ACTIVITY → Scan the entries for "size". Every line that holds it is to be copied.

DATA RECORDS →

###

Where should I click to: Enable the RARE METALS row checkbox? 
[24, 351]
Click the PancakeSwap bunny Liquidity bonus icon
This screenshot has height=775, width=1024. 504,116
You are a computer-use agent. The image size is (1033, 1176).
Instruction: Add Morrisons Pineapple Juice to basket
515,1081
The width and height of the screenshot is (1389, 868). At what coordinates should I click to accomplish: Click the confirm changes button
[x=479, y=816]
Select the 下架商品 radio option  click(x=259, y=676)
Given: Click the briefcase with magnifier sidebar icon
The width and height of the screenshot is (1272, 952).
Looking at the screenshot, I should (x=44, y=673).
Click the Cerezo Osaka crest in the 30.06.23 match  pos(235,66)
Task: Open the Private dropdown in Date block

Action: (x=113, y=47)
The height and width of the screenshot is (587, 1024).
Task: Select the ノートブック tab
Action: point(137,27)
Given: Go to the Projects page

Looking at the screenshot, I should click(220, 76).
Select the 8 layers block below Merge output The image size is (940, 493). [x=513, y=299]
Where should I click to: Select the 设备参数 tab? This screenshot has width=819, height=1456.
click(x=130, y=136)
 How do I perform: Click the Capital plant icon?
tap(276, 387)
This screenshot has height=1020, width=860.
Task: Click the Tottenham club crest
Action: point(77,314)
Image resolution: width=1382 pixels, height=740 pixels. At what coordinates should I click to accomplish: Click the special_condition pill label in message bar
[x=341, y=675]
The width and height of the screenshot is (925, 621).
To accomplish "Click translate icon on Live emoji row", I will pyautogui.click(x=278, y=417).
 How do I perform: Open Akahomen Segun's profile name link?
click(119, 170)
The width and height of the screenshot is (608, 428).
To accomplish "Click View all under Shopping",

###

ANSWER FOR THE TASK →
You are a computer-use agent. The image size is (1033, 1176).
Select the 8 layers block below Merge output The image size is (940, 493). [x=513, y=299]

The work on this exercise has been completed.